There are several components to the initiative, she said, that provides grants to entrepreneurs to help them both implement and promote healthy options at neighborhood corner stores, often serving as “community spaces.”
“We ask people to carry a certain amount of healthy products, and then they get to choose what those are based on their customer’s need and culturally appropriate,” she said.
A list of healthy products is provided to those who participate within the Initiative.
“We don’t go in and tell them what to sell,” she said. “But we have a list of options in categories based on federal recommendations.”
The options as to how these food items can be sold are flexible. Fruits and vegetables could be fresh, canned with no sugar added, dried, or frozen, said Banks.
“We have a lot of different goals and a lot of different ways to do them,” she said. “But all of the stores we work with have increased the fruits and vegetables they offer, and some have done low-fat curry, whole wheat and grains, brown rice, wheat flower or whole grain bread.”
In some of the participating stores, customers will see products, such as apples, canned fruit, grains, eggs and milks labeled with the “Healthy Options Start Here” sticker. But several other products labeled with the signage are questionably healthy.
Lays Baked Potato chips and Nutrigrain bars, for example, are displayed behind the county placards within Selam Market.
At the Alberta Street Market in northeast Portland, the healthy sticker is labeled right on its front doors, but once inside, there are very few “healthy” products to be found.
Owner Chris Chun said he has yet to apply for a grant as part of the county program. Inside his market, there is only one product labeled as healthy: bottled water.
He said people don’t really visit his store looking for healthy products, calling the goal of providing healthier foods, “easier said than done.”
Chun said he is considering applying for a grant in the future because healthier food is always a “good thing,” and he could also use a new freezer.
Berhane Sebhatu, the owner of Selam Market, agreed.
It’s good to have healthy food, he said.
Banks said the initiative would be considered successful if people consumed more fruits and vegetables and whole grains, and if they consumed less sugary drinks.
She said another element is to provide assistance and education for the businesses, including pro-bono consultations, tool kits and videos based on information they said they want or need.

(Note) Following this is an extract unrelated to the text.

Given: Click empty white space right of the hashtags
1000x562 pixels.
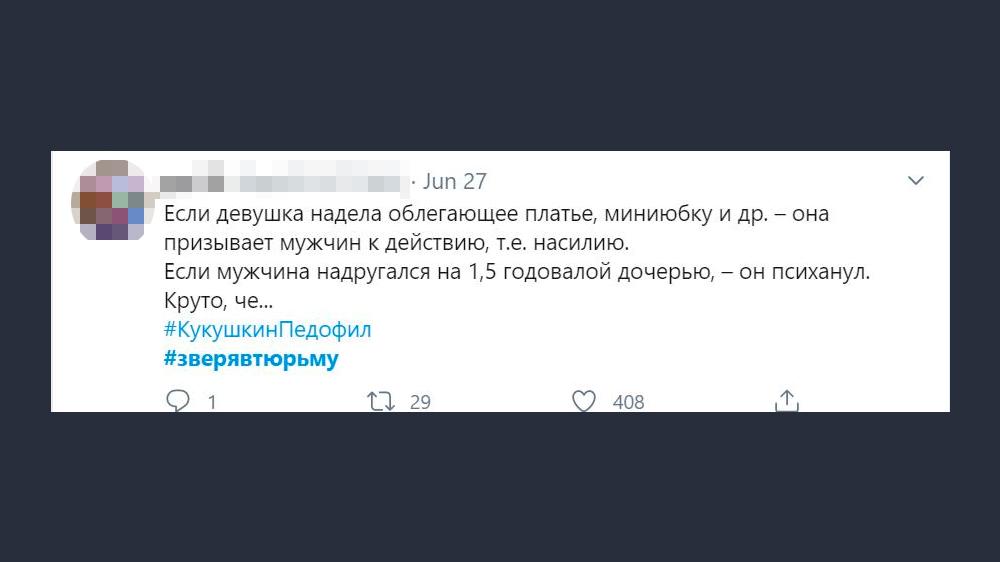Looking at the screenshot, I should pos(650,345).
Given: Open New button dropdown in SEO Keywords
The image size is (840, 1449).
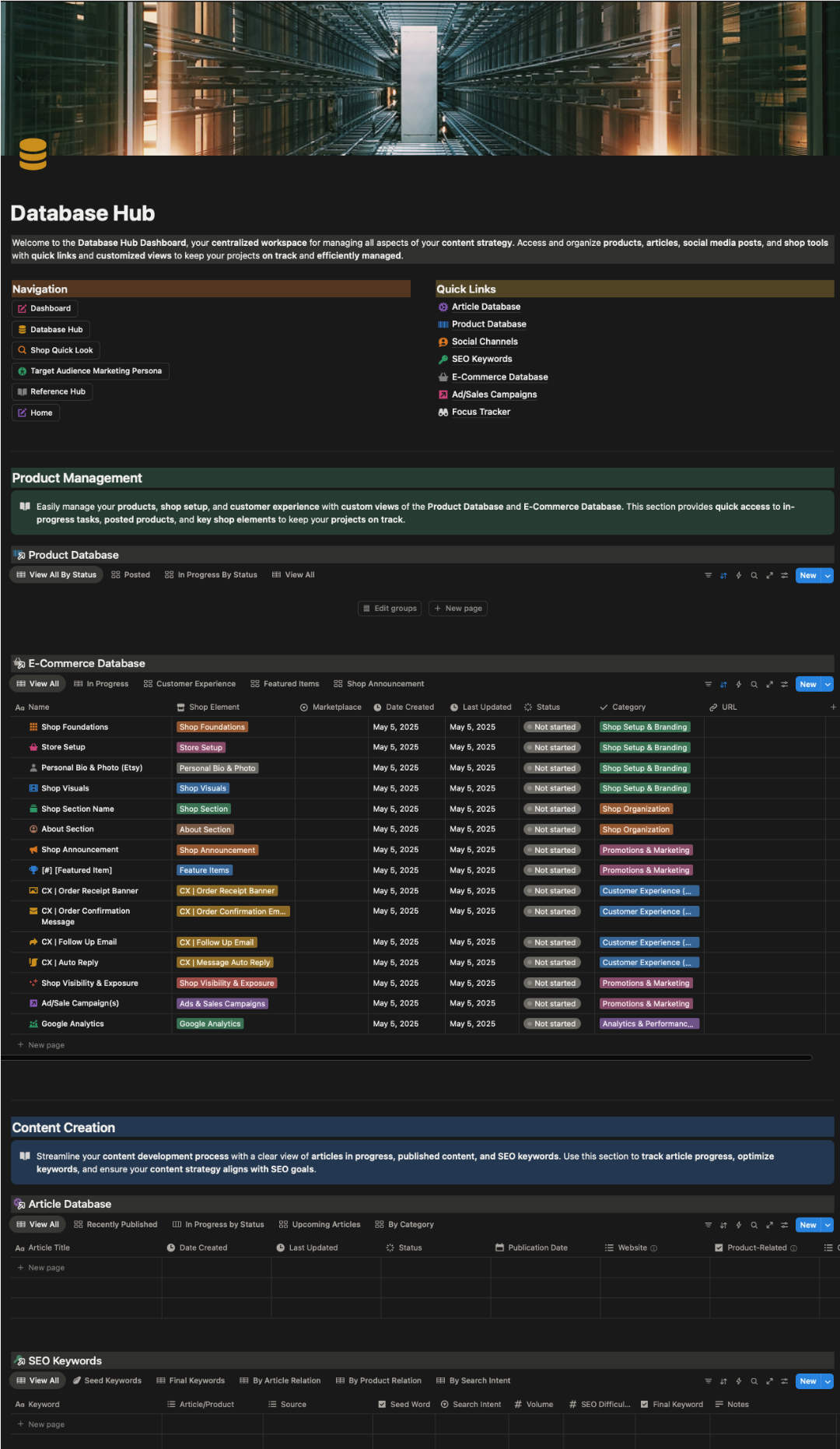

“There have been a lot of great people coming together to provide assistance to stores for things like creating business plans,” she said. “For example, food handling training, and teaching them how to handle produce and make it look cool to have maximum shelf life.”
She said they are also getting ready to offer food merchandising and product placement workshops to inform businesses on how to organize inventory, so more people will buy the healthy products.
“I am excited about the initiative. It is a great example of local government responding to community needs,” she said. “By community, that includes residents, those who helped with the planning efforts, the retailers, and the public-private partnerships that have come out to support retailers.”